■ **WHAT IS EXPECTED**: Would you write out, word for word, each line of the records below from the top through the one holding "Task: Click the Transformation"?

[Opening PROVIDED INFORMATION section]

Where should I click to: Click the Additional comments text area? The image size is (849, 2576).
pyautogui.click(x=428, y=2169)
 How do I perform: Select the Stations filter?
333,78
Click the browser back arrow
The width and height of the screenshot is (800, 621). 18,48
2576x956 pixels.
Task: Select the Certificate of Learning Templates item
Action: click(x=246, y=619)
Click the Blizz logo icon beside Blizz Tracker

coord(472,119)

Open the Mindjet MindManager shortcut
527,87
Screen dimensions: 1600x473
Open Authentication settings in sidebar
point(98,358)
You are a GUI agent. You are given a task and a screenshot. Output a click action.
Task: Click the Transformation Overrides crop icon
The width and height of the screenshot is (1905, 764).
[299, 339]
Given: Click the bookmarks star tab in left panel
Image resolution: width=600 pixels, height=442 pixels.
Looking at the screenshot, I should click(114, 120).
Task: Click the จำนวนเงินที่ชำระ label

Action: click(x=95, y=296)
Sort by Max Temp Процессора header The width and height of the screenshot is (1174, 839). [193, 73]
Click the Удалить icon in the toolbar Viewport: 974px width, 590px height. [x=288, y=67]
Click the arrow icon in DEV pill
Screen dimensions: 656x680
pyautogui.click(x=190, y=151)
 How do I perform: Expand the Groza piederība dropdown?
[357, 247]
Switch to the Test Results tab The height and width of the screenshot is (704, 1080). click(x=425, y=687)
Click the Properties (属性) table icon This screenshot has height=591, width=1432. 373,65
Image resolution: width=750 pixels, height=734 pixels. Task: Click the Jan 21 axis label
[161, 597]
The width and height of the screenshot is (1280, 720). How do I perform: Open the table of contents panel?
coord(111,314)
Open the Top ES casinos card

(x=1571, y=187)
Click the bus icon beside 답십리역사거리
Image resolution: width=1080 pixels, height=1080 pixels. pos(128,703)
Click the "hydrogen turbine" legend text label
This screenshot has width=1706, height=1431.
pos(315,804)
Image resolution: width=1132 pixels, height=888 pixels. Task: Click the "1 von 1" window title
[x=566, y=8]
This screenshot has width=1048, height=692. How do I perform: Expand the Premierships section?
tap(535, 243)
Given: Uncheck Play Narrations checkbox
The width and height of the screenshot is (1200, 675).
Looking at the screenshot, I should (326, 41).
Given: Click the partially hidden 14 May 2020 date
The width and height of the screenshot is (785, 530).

[Closing PROVIDED INFORMATION section]

■ **WORKED SOLUTION**:
Where should I click to: Click the Additional comments text area? The image size is (849, 2576).
pyautogui.click(x=428, y=2169)
 How do I perform: Select the Stations filter?
333,78
Click the browser back arrow
The width and height of the screenshot is (800, 621). 18,48
2576x956 pixels.
Task: Select the Certificate of Learning Templates item
Action: click(x=246, y=619)
Click the Blizz logo icon beside Blizz Tracker

coord(472,119)

Open the Mindjet MindManager shortcut
527,87
Screen dimensions: 1600x473
Open Authentication settings in sidebar
point(98,358)
You are a GUI agent. You are given a task and a screenshot. Output a click action.
Task: Click the Transformation Overrides crop icon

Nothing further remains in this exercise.